The level of crowding in both the dental arches, the incisal overjet and the nasolabial angle are the variables that aid in the clinical decision-making for Class I malocclusion patients in terms of choosing an extraction or non-extraction plan. A higher degree of crowding, a greatly increased overjet and an acute nasolabial angle make orthodontists more inclined towards extractions for a harmonious and balanced occlusion and face profile of the patient.

ACKNOWLEDGEMENTS

The authors would like to acknowledge Dr.
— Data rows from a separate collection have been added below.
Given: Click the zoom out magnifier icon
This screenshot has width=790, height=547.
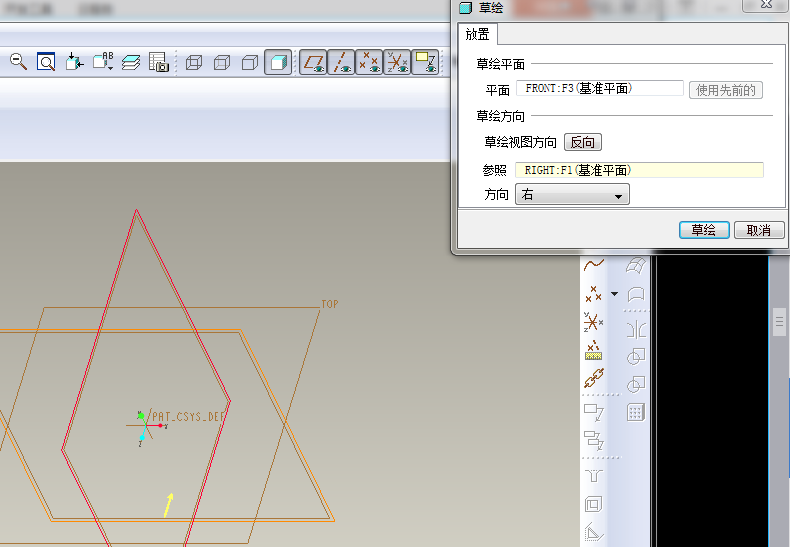Looking at the screenshot, I should (18, 62).
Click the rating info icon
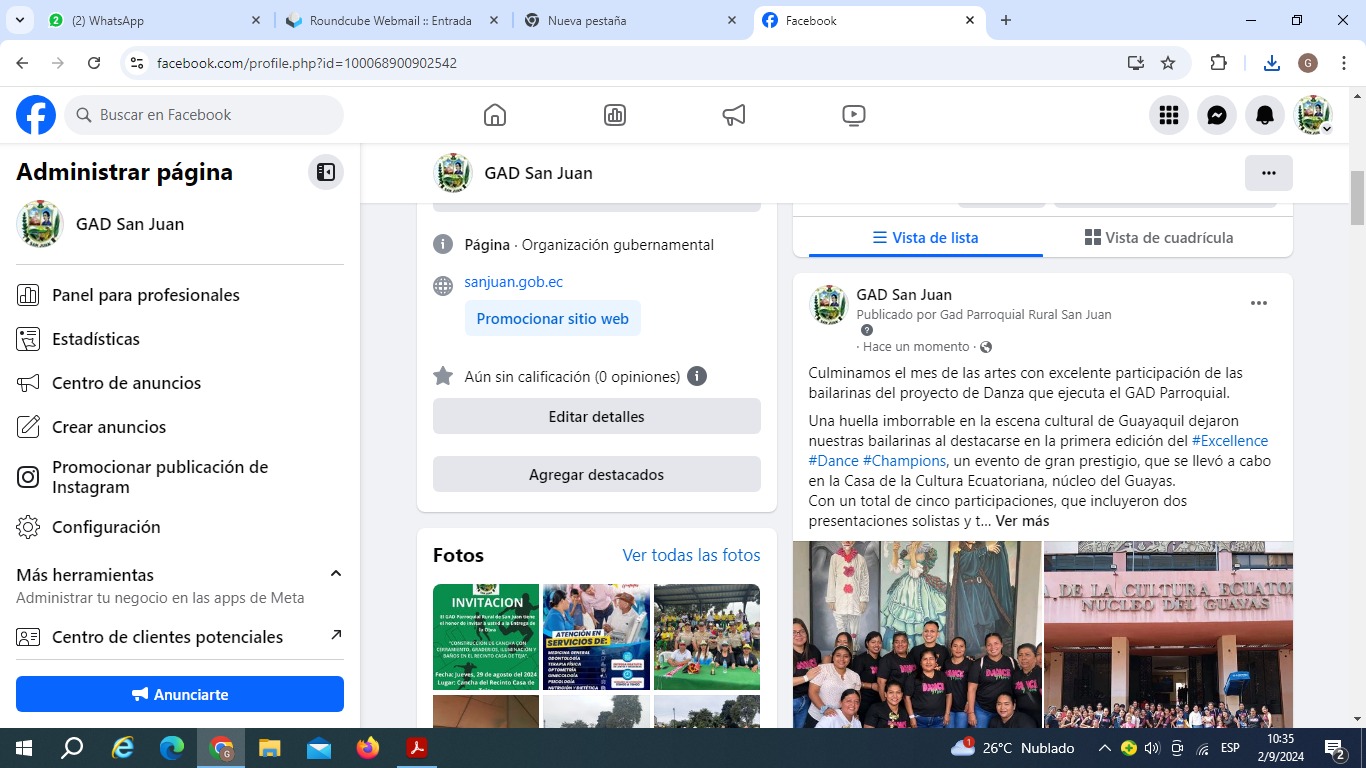The height and width of the screenshot is (768, 1366). (x=697, y=377)
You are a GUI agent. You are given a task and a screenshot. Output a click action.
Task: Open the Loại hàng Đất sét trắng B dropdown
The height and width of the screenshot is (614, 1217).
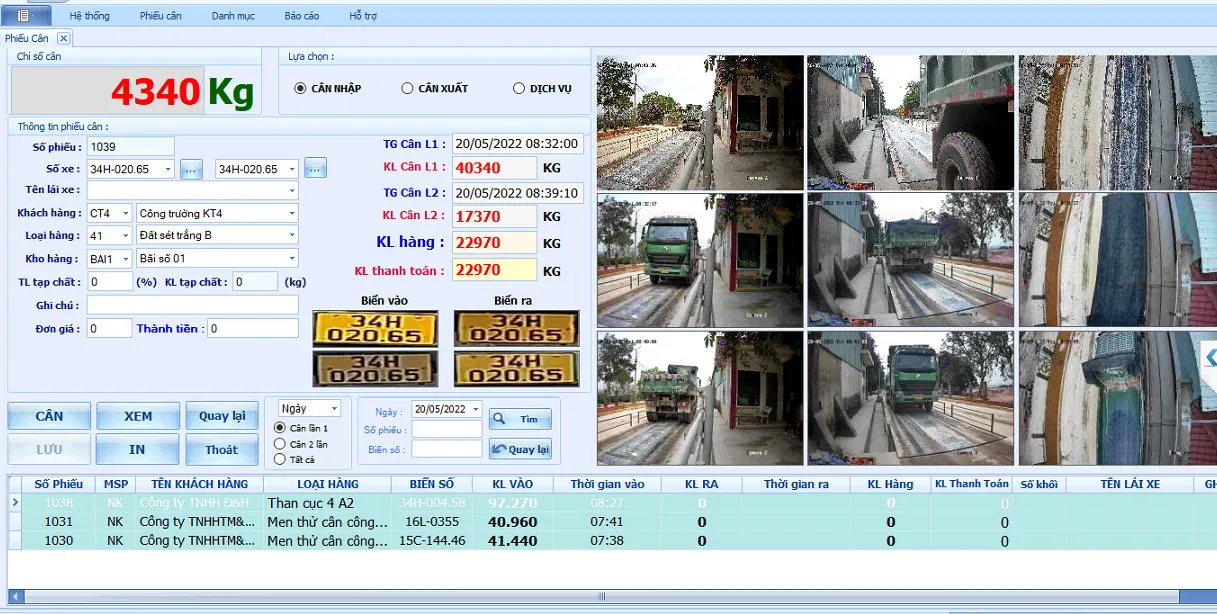point(292,235)
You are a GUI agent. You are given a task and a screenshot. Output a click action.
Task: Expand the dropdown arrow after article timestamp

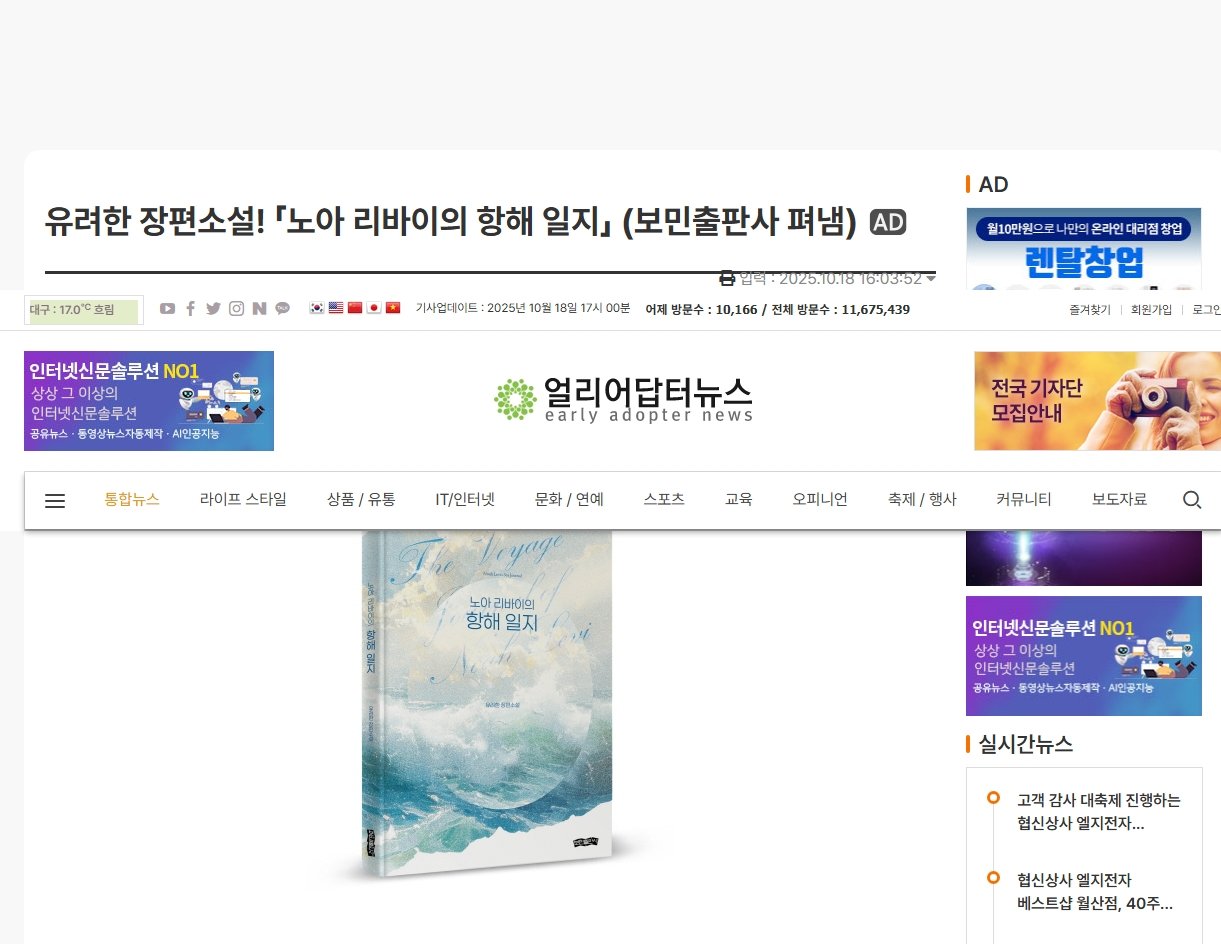click(x=931, y=279)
Ammar Ali Mohammad for his help in the statistical analysis and members of the Department of Orthodontics in their contribution to the data collection process.

CONFLICT OF INTEREST

The authors declare no conflict of interest.

ETHICS APPROVAL

Request for waiver of the Ethics Review Committee was put forward to the committee of Ziauddin University for the process as there was no patient contact, no new tests were done and patient confidentiality was maintained. The request was accepted and waiver No. 2951220HMOM was granted by the committee.

PATIENT CONSENT

Covered under the waiver obtained by Ziauddin University as the waiver for this research was already obtained. All treatments commence with obtaining consent for using data for research purposes maintaining patient confidentiality.

AUTHORS’ CONTRIBUTION

HM collected and analyzed the data and was a major contributor in writing the manuscript.  SM conceived the research idea, analyzed the data and was a major contributor in writing the manuscript. AK was a contributor in writing the manuscript.